Binaliw: The need for clarity amid outrage
Cebu City Councilor Joel Garganera revealed in recent media interviews that the Department of Environment and Natural Resources (DENR) has allowed the limited reopening of the private landfill facility in Barangay Binaliw operated by Prime Integrated Waste Solutions, Inc. (PIWSI). This is the same facility where a massive trash slide occurred last January, killing 36 sanitation workers and injuring 18 others after heavy rain caused a mountain of garbage to collapse.
Garganera said Mayor Nestor Archival received DENR-7 communication on the limited reopening but did not provide the City Council with a copy. DENR-7 clarified that the partial lifting applies only to a designated interim cell, not to the entire landfill.
At first glance, this development is jarring. It almost sounds as if, while no one was looking, the facility was quietly allowed to resume operations, albeit on a limited basis, while the wounds from the January tragedy remain fresh.
But precisely because it is jarring, we should be careful not to react instinctively. A cautious response is to examine how the process actually works. What exactly was lifted? Who has the authority to issue the clearance? What safety assessments were made? And who has the duty to inform whom about any action concerning the facility?
Under our laws, LGUs have a duty to implement or enforce solid waste law and protect public welfare. Meanwhile, environmental standards compliance monitoring are primarily within DENR’s regulatory domain. Thus, the scope and timing of release of any document are bound by DENR processes and disclosure policies.
But even if the DENR allowed a “limited reopening”, the city government can still act through its various offices to ensure proper solid waste management enforcement, pursuant to its general welfare duty to protect health and safety of its residents. The City Council, on the other hand, can investigate in aid of legislation. It may want to look into whether city waste disposal decisions were properly authorized, or whether the city’s own contingency plans, hauling contracts, and disaster risk reduction measures were adequate.
However, Garganera said the City Council could not properly assess safety, rehabilitation, traffic, and disaster-response concerns because it lacked the documents. Perhaps the City Council can adopt a resolution formally requesting the necessary documents from the DENR Environmental Management Bureau (EMB). Indeed, the people of Cebu City deserve to know the written basis for, and the conditions attached to, the “limited reopening” of the landfill, as well as the EMB findings and monitoring results relating to safety-critical compliance. A resolution would institutionalize the request as an act of the City Council, which generally carries more weight in inter-agency coordination.
And while waiting for the DENR to produce the documents, the council can require the city’s own officials to brief them about the city’s waste disposal arrangement with the facility (if any), safety protocols implemented after the tragic January incident, and DRRM measures, geohazard assessment steps, and contingency plans. This is in line with the LGU’s statutory duty to ensure local solid waste facilities comply with regulations.

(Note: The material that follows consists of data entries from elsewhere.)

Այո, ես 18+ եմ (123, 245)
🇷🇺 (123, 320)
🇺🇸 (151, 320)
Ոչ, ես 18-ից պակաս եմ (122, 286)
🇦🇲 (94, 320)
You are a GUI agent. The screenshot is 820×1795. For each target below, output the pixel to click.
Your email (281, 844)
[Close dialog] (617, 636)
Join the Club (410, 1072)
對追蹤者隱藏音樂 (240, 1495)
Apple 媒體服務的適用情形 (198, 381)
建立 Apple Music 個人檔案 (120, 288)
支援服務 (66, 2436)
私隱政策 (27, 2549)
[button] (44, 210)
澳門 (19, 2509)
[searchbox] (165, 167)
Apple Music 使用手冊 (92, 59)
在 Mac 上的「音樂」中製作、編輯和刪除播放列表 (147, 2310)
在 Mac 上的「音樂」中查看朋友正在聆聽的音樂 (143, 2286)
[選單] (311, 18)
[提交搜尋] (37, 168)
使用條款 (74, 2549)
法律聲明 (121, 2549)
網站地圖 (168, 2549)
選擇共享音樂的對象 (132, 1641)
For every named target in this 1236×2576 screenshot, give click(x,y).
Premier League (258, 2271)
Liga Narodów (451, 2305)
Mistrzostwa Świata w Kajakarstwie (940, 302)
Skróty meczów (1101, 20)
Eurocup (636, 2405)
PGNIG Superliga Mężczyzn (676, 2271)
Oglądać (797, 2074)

The idea is to stay true to the policy of Republic Act No. 9003, or the Ecological Solid Waste Management Act of 2000, by promoting public participation and fostering cooperation among national agencies and local government units. The DENR, for example, has visitorial and enforcement powers to ensure compliance with RA 9003. The City Council can urge formal coordination with the DENR-EMB, but the mayor need not wait for such formal resolution. Given the public safety concerns involved, the mayor should act immediately and coordinate with the DENR-EMB for inspections, compliance verification, and monitoring of the facility.
At some point, complaining about who missed what, who failed to act, or who kept whom in the dark becomes pointless. The laws and policies are already there. They provide the guidelines and guardrails meant to prevent precisely this kind of confusion.
Blame, or the demand for accountability, has its place. Someone must answer for what happened last January, and someone must explain why the public should now be assured that it will not happen again. But it need not dictate the entire news cycle on the issue. The media also has the duty to clarify. If the public is left angry but not informed, the outrage eventually fades and nothing changes, as so often happens in this country.